Luckily, it didn’t rain that night. According to The New York Times, on the municipal theater’s grand opening, “the stream which flows between the dressing rooms and the stage was flooded and it inundated the place.” As soon as the River des Peres overflow was mopped up, “the rains returned, and downpours stopped performance after performance.”
Weather was going to be a problem—so the founders made it a trademark. When Naughty Marietta was rained out in 1923 and again in 1924, Mayor Henry Kiel insisted on trying again in 1925: “We’re going to keep doing it until we get it dry!” The Times had to explain to its sheltered New York readers how half of the Muny’s musicians “drop their instruments, open their umbrellas and guard their tootling fellow against the rain.”
That was the year the River des Peres went into conduits “so that the actors can take off their rubber boots.”
That was also the year the Muny lured Milton Shubert, nephew of Broadway brothers Lee and J.J. Shubert. Milton lit the stage brightly, replaced folding seats with opera chairs, and added a 49-foot turntable, hailed as the largest revolving stage in the world. A Times critic wrote, “This will cut down the time of major scene changes from eighteen minutes, which is a melancholy interval, to one minute, which is paradise.”
Alas, Milton spent too much money and lost his paradise. His Uncle J.J. took his place, proved easier to work with, spent just as much money, and “gave the Muny access to first-run shows and New York costumes and props,” says director of archives Laura Peters. “Everything went up a few notches.”
Unsinkable
The next bit of Muny magic was the founders’ resolve. Early on, when the season was halfway over and they were facing a $30,000 deficit, the founders sold tickets themselves—and even Kiel walked the streets taking orders.
In that first decade, lights were hung in trees and “dimmed” by putting the electrical current through barrels of saltwater. Five bullhorns were strung across the top of the stage for sound amplification. Sets were changed behind a “curtain of light”— a poetic way of saying that giant floodlights essentially blinded the audience to what was happening on the dark stage behind them.
The Shuberts spiffed up the place, though, and the light opera fare began to gain gravitas. In the late 1930s, thanks to a boost from the Public Works Administration, a pergola of Indiana limestone was built around the theater, and two futuristic towers went up to flank the stage. The place was taking shape.
It was assuming a role in civic life, too. When World War II started, the Muny began opening every performance with “The Star Spangled Banner.” Instead of any 25th-anniversary hoopla, it became a center for war bond drives.
The Muny would continue to acknowledge the real-life struggles and triumphs and societal shifts that surrounded it.
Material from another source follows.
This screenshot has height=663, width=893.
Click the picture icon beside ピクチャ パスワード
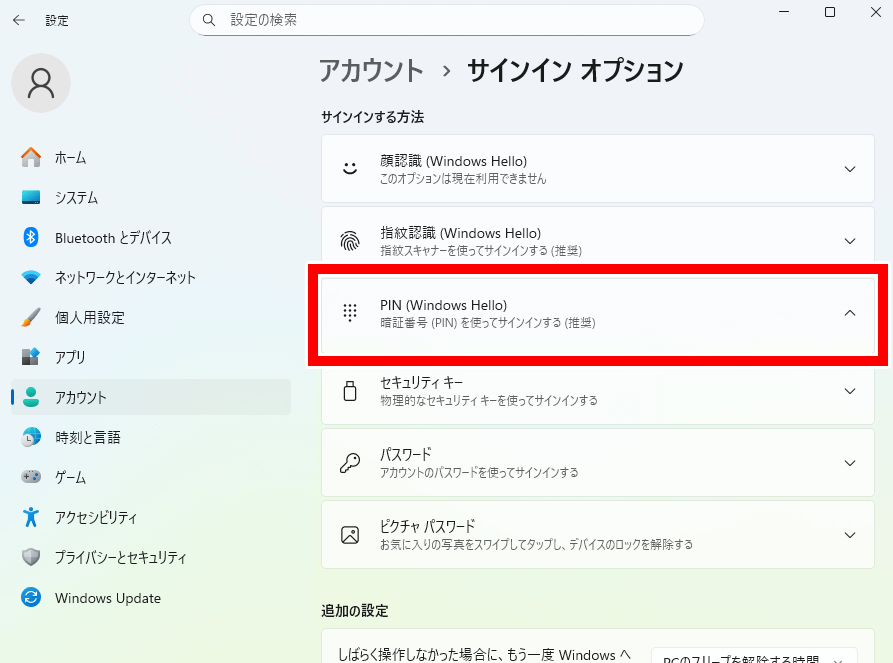(x=350, y=535)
In 1969, as Apollo 11 set down, Mame star Sheila Smith improvised new lyrics, replacing “The man in the moon is a miss” with “The man ON the moon is a MAN!”
After Michael Brown was shot, protesters marched at the Muny during another Aida (this one Elton John’s). Actor Ken Page, a St. Louisan who’s been acting at the Muny longer than anyone, broke character: “When we say we all live ‘Elaborate Lives’ [a song in the show], we’re not talking about the price of your shoes or the tag in the back of your clothes,” he told the audience. “We’re talking about the idea of how we live life on this planet and how we must respect each other.”
Stars Are Born
By midcentury, Rodgers and Hamm- erstein had launched a golden age for American musical theater, and the silvery new medium of television was influencing the Muny’s casting strategy. Big stars began to descend, sprinkling a little of their magic.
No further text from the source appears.